Recovering without a reflog
I've been tinkering on a project for a few weeks and I decided it was time to publish it somewhere else, just to have the work in two locations in case something bad happened. Of course in doing that I caused something very bad to happen.
In the early stages of a project I often have useless git history so I first wanted to reimport the entire project as a single new commit. I ran these commands:
# Move the old git history aside.
mv .git oldgit
# Start up a new git history.
git init; git add .
# See what I'm about to check in.
git status
But with that I had unintentionally added all the files in the
oldgit
tree, which isn't what I wanted. So without thinking:
git reset --hard
This restored my tree to its initial state — that of one without any
files, deleting everything including the oldgit
directory!
Typically you don't need to worry much about resetting in git because
of the reflog, but there is no reflog here because I haven't made any
commits yet.
At first I thought I'd lost everything: there were no files, there was
no master branch, .git/index
was empty. I'd even gone as far as
composing an email to the friends I'd demoed the project to lamenting
my mistake. But then I remembered that whenever something is added to
the git index there's an associated object created under
.git/objects
, even if you never check it in. (These leftovers are
part of why git gc
is necessary to find things to delete.)
So here's how I recovered. The very first thing to do is to checkpoint where you started at, in case something else goes wrong!
cd ..
cp -a myproject what-were-you-thinking
cd myproject
Then I extracted the contents of all the objects.

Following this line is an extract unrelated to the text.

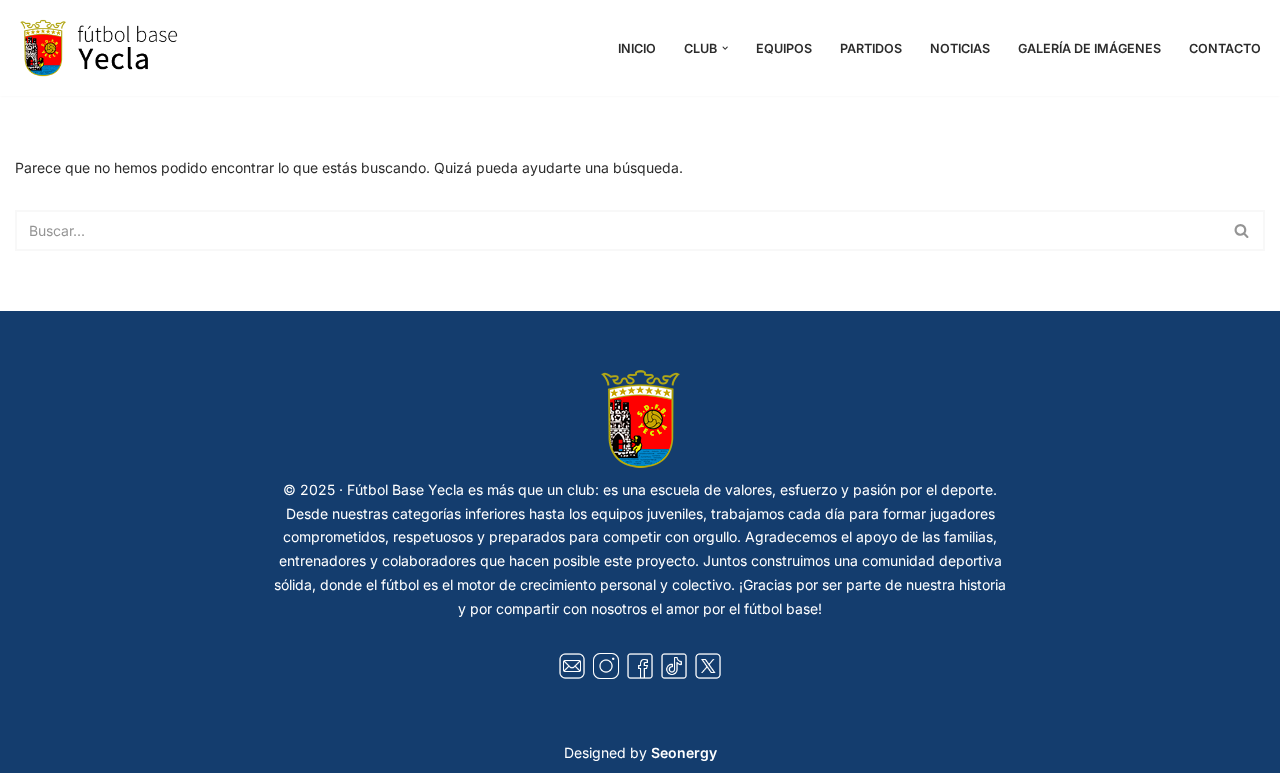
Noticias (960, 48)
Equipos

ls .git/objects/??/* | sed -e 's|.git/objects/\(..\)/|\1|' |
while read obj; do
git cat-file -p $obj > obj/$obj
done
(After writing this post, Aristotle told me a better way to do this:
git fsck --unreachable --no-reflogs --no-progress |
while read status objtype objname ; do
git cat-file $objtype $objname > obj/$objname
done
Note that my manual approach will miss packed objects, which wasn't an issue in this particular case but could be in other scenarios.)
At first I thought I'd just be able to look through these to find the
git "commit" object for my old master branch in there, but recall that
all I had run on this git repository was a single git add
which just
added all the files as blobs to the index. All of the objects were
blobs, no git trees or commits.
The majority of these objects were from a git add
of the files
within the oldgit
directory, so they were blobs of files containing
git objects, or twice encoded. I figured I'd need to identify
all the ones containing source code and manually replace them.

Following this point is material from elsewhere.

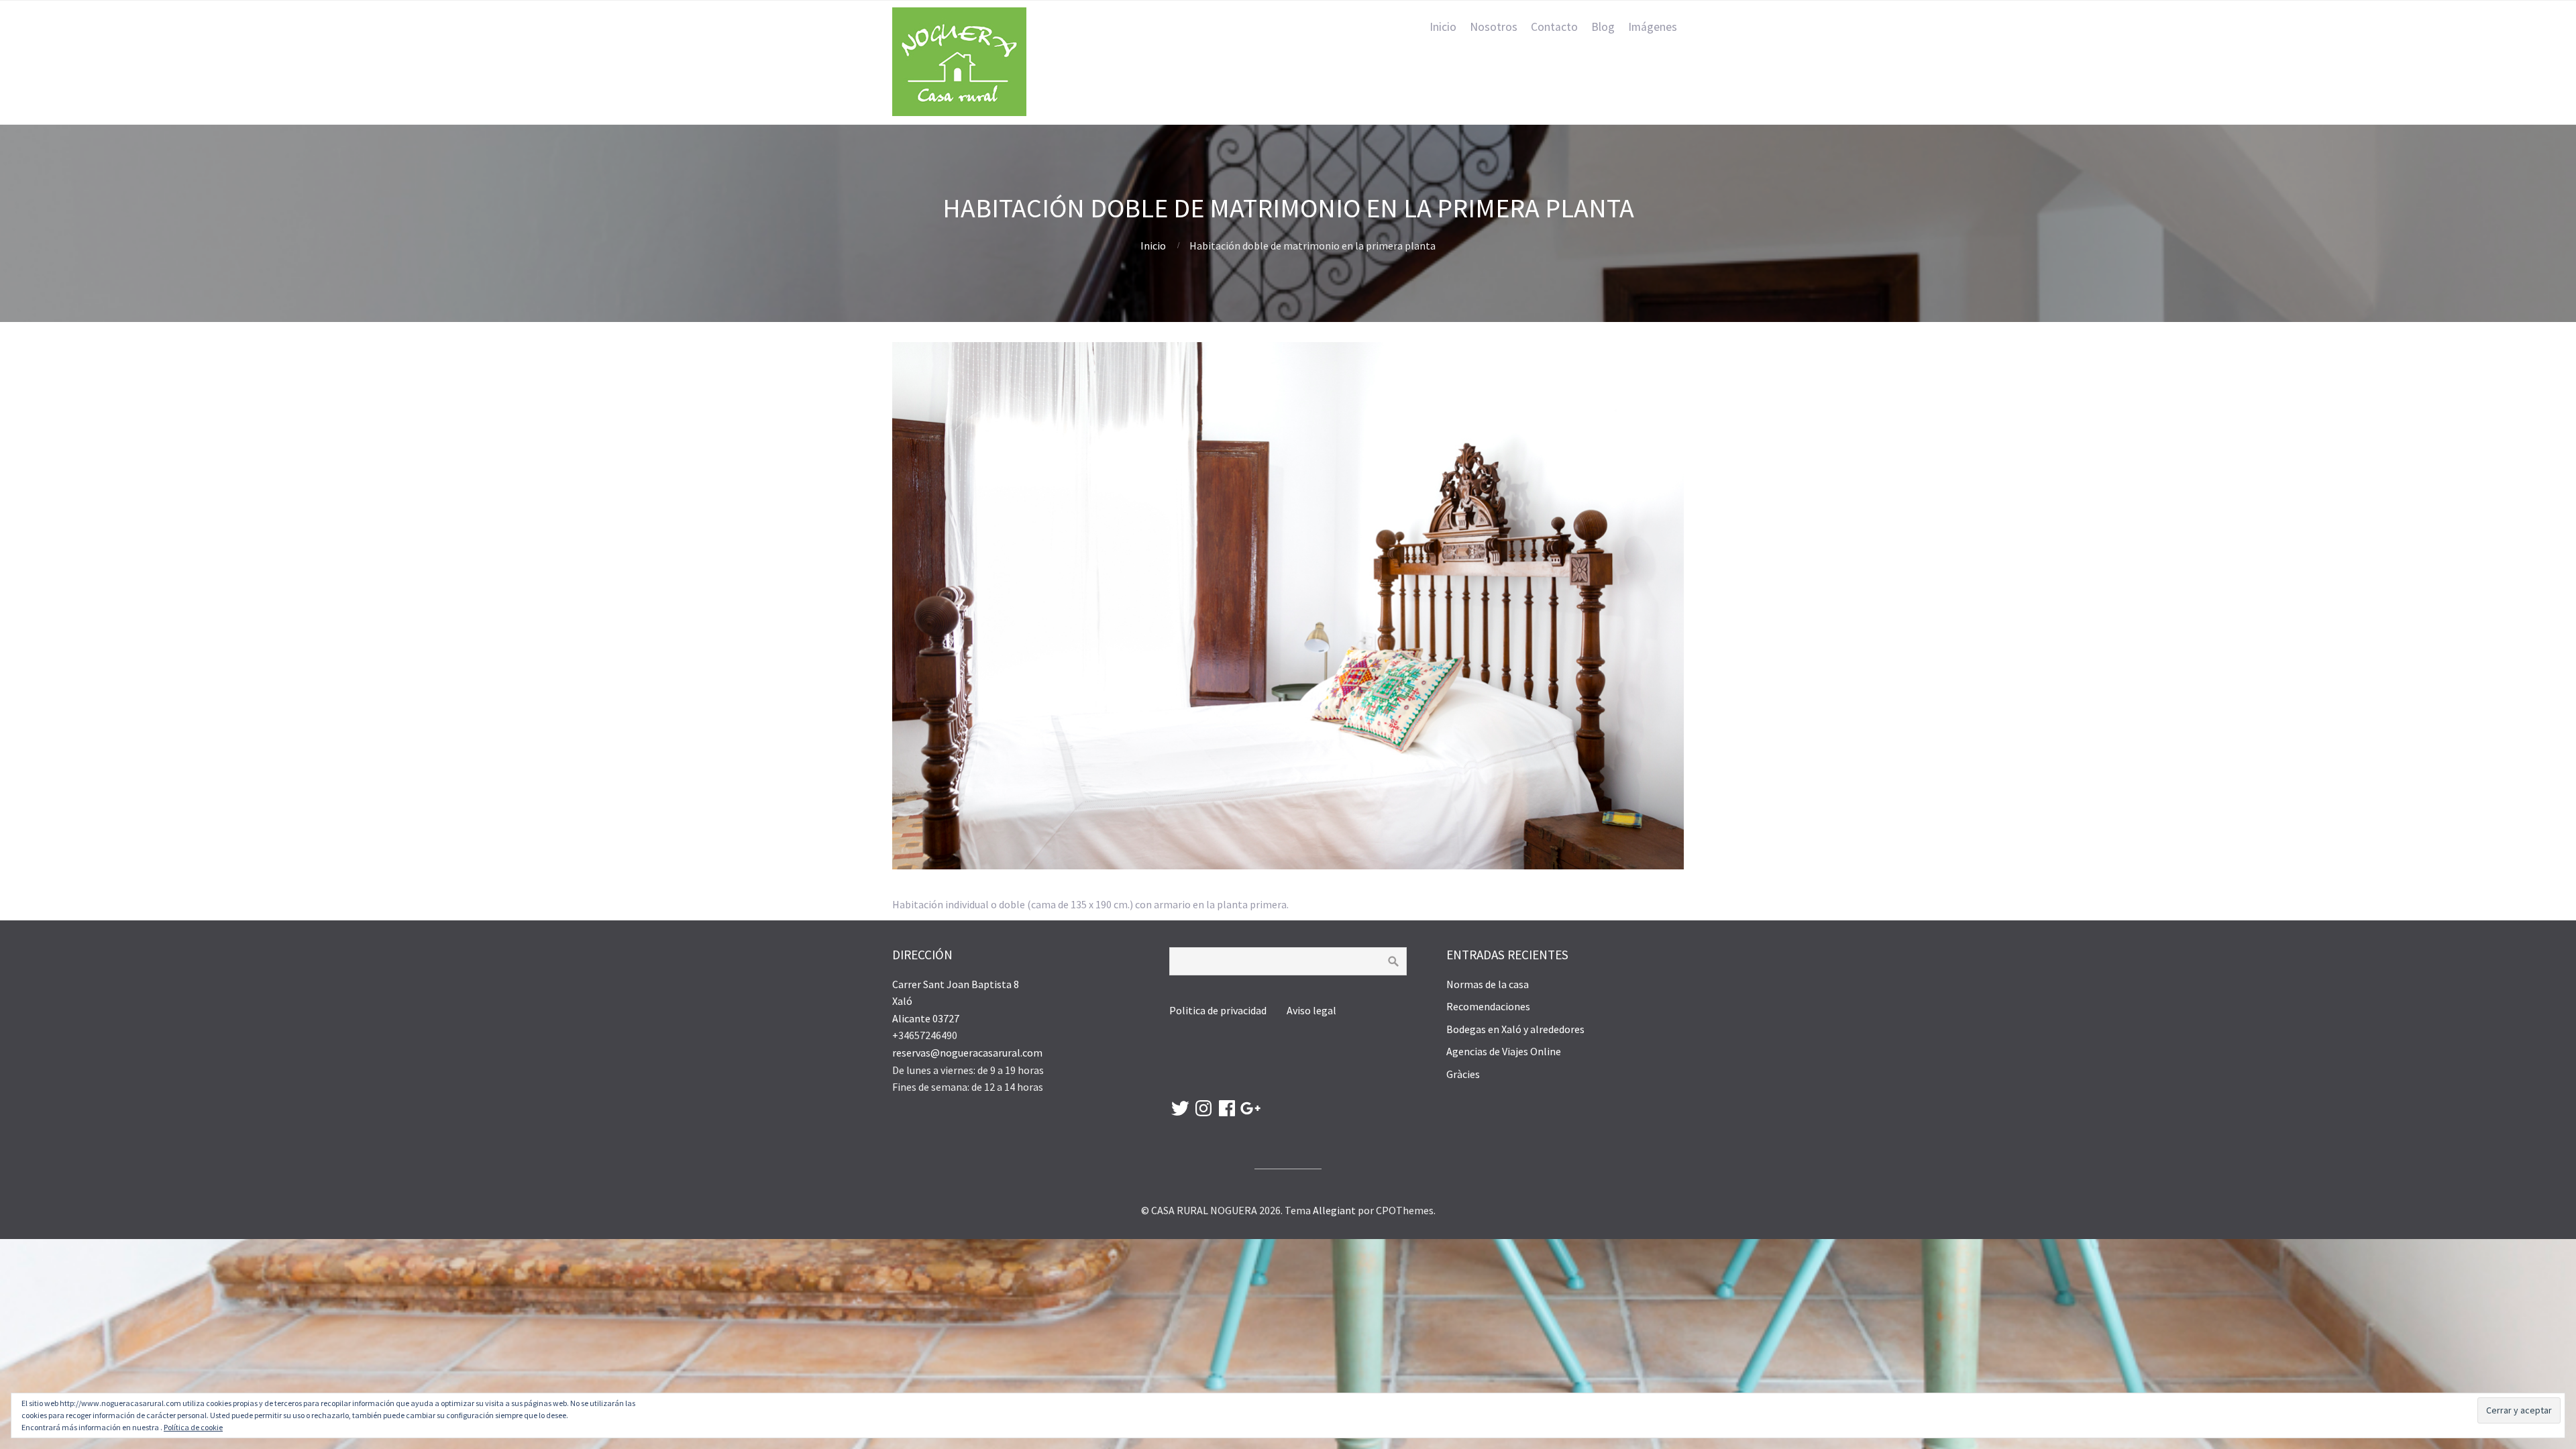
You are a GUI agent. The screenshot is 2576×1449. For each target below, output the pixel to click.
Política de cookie (193, 1427)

But thankfully, running file obj/*
found one file that it identified
as Git index, version 2, 20 entries
. That was the .git/index
from
the old repository, before I ruined everything. So it's easy to just
paste that over over the new (empty) one.
cp obj/4a92e84106caea0835d918affe4735009b43d147 .git/index
With that, git status
showed that it expected there to be 20 files,
each in their original locations. So finally, for each file mentioned
in the index, I could just check it out again. (Recall that
"checkout" in git means "make the file on disk match the file in the
index".)
git ls-files | xargs git checkout
And my files were restored. And this time I will be more careful.